A snippet of “Self-Portrait” explains Capote’s seeming arrogance in his work:
Honestly, I don’t give a damn what anybody says about me, either privately or in print. Of course, that was not true when I was young and first began to publish. And it is not true now on one count — a betrayal of affection can still traumatically disturb me. Otherwise, defeat and criticism are matters of indifference, remote as the mountains of the moon.
A number of the 42 pieces are fine examples of what Capote can do, but there are also some that are simply frivolous — self-interviews with Capote give us insight into his psyche, but don’t do much to help his literary reputation. The same is true with brief snippets culled from a book he did with Richard Avedon — these “portraits” don’t really say anything about their subjects (on director John Huston — “He is a man of obsessions rather than passions, and a romantic cynic who believes that all endeavor, virtuous or evil or simply plodding, receives the same honorarium: a check in the amount of zero.”)

A later highlight is “Handmade Coffins,” Capote’s “nonfiction account of an American crime” from 1979, written as an interview and achieving the narrative voice that Capote seems to lose sight of as time passes. Other compelling pieces are “Lola,” a story about Capote’s pet raven, and the famous 1956 profile of Marlon Brando, whom Capote meets at a hotel in Kyoto.
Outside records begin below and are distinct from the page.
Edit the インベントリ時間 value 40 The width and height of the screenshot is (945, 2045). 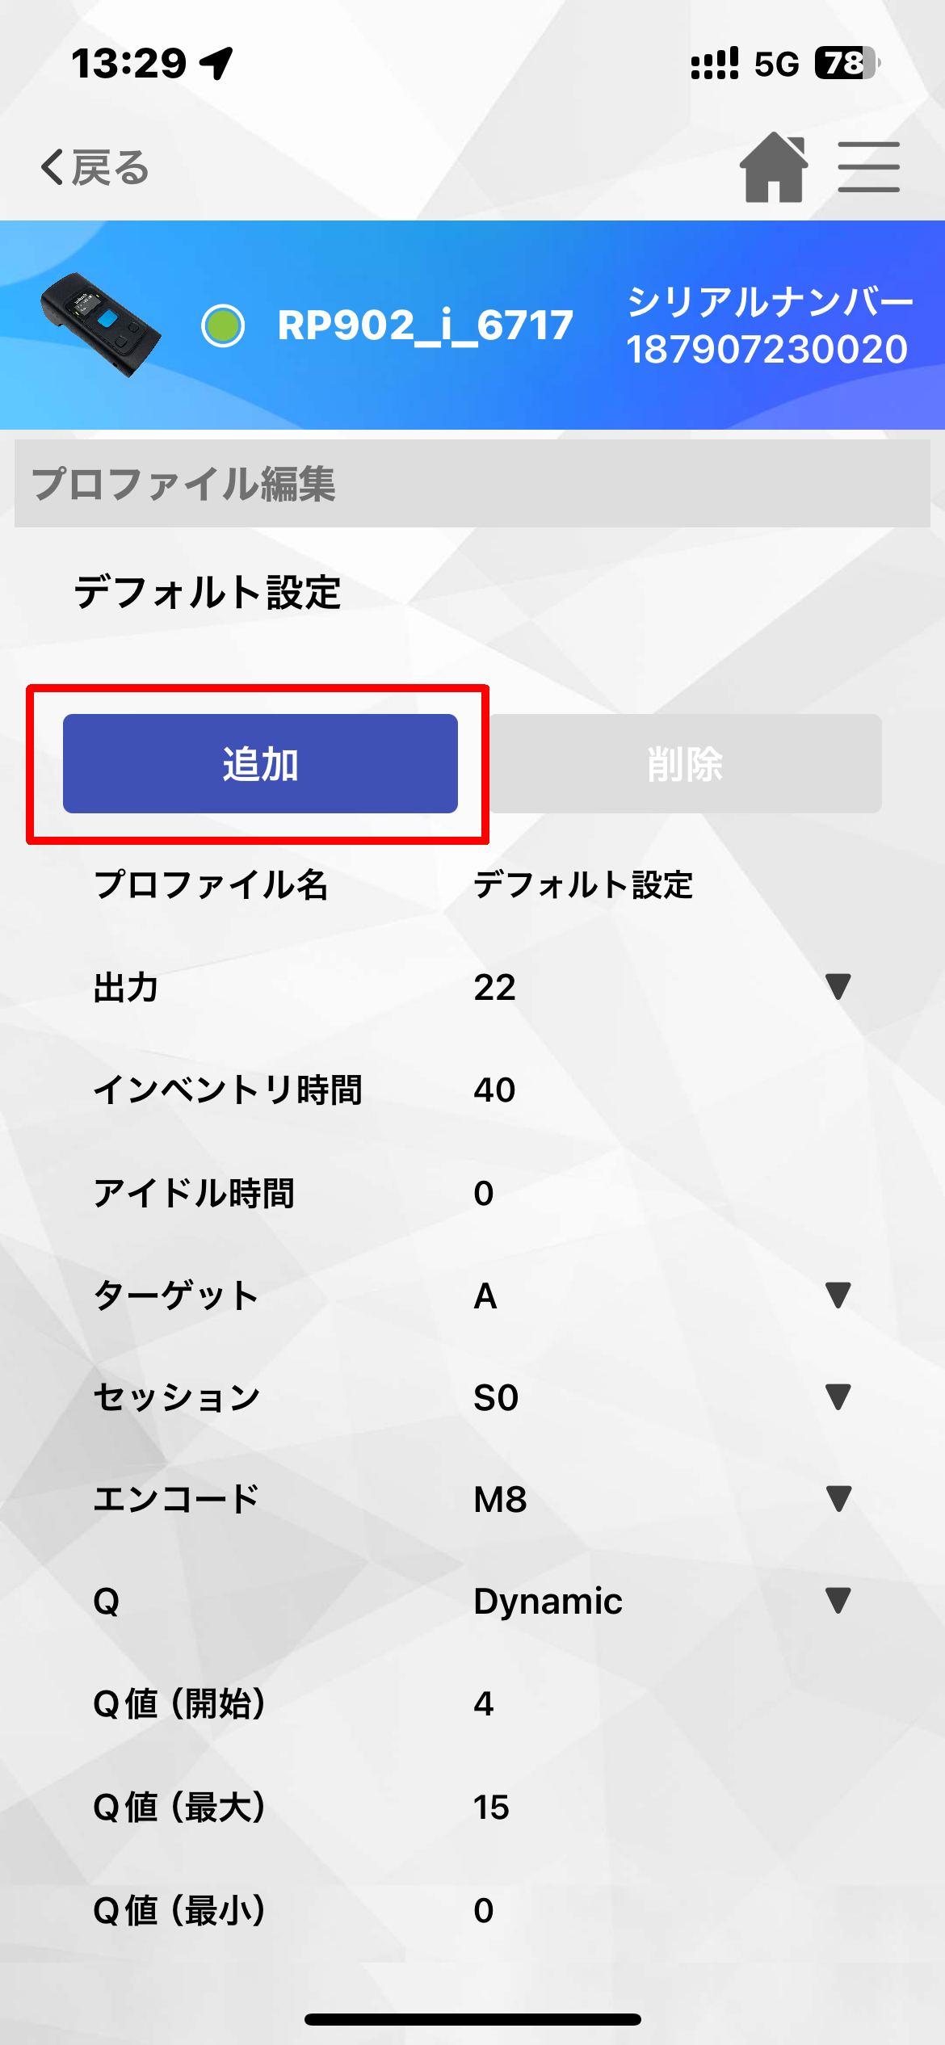[494, 1090]
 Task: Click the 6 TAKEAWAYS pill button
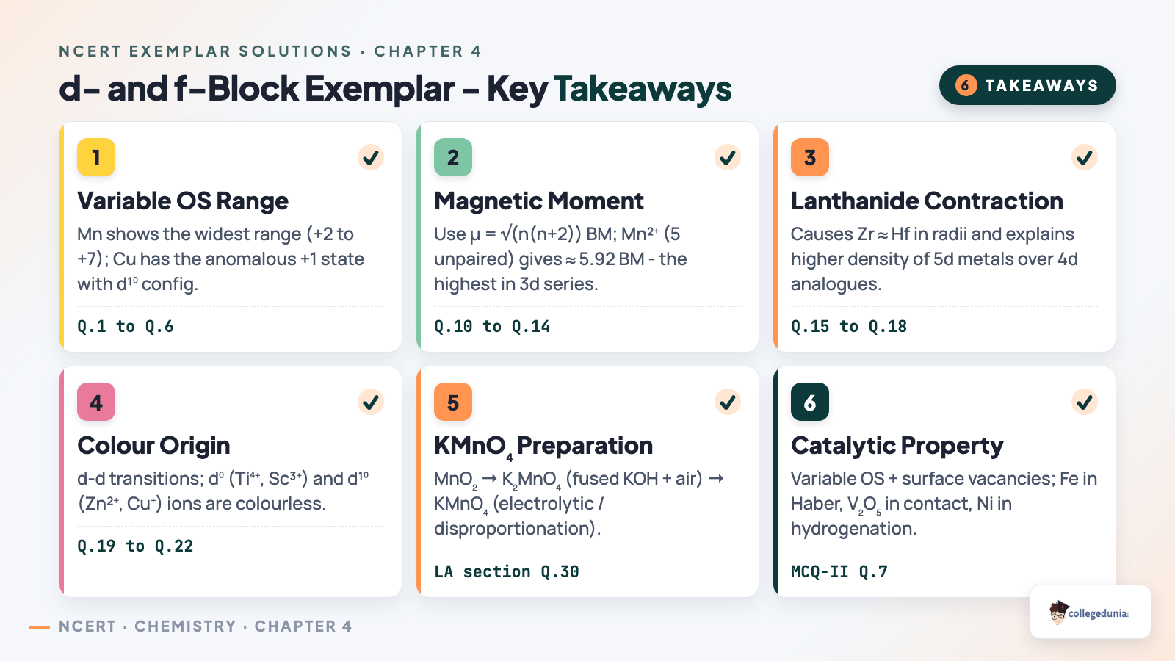(x=1027, y=85)
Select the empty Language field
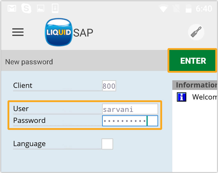This screenshot has width=218, height=173. click(107, 144)
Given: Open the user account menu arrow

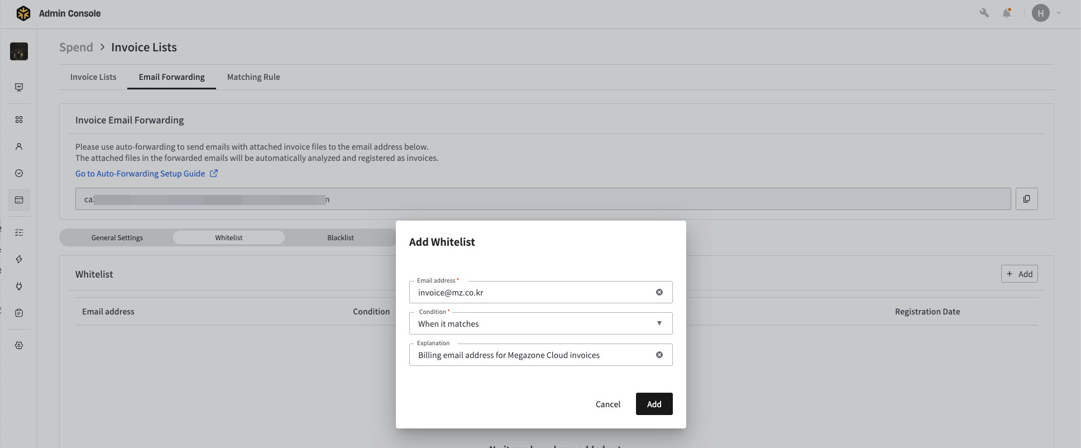Looking at the screenshot, I should point(1058,13).
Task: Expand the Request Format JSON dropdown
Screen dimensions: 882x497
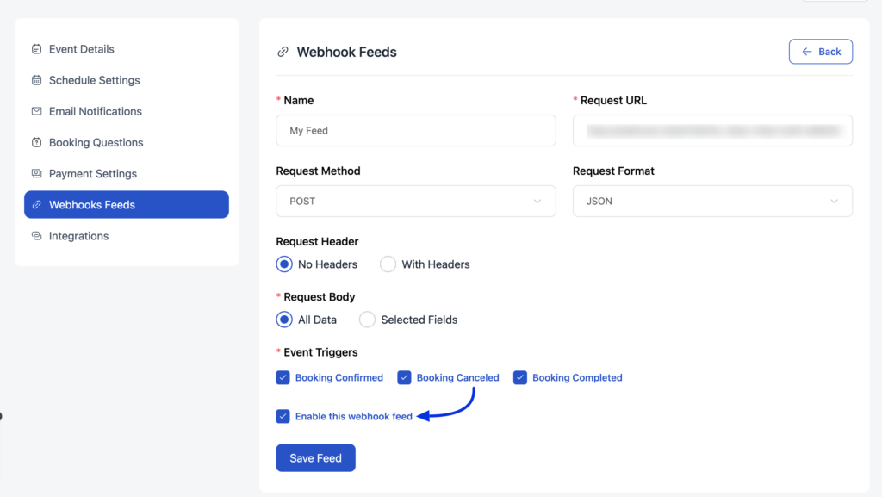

Portraits and Observations begins with a look at New Orleans, where he was born, and leads into essays about a New York and Brooklyn that seem to be indistinguishable from the Southern city. The book closes with “Remembering Willa Cather,” which Capote wrote the day before his death in 1984, and touches on his relatives in New Orleans and Alabama. Each of his writings is imbued with an inescapable nostalgia for the South — despite calling the Big Apple his city, his writings suggest that the tormented writer never really left his bittersweet childhood behind.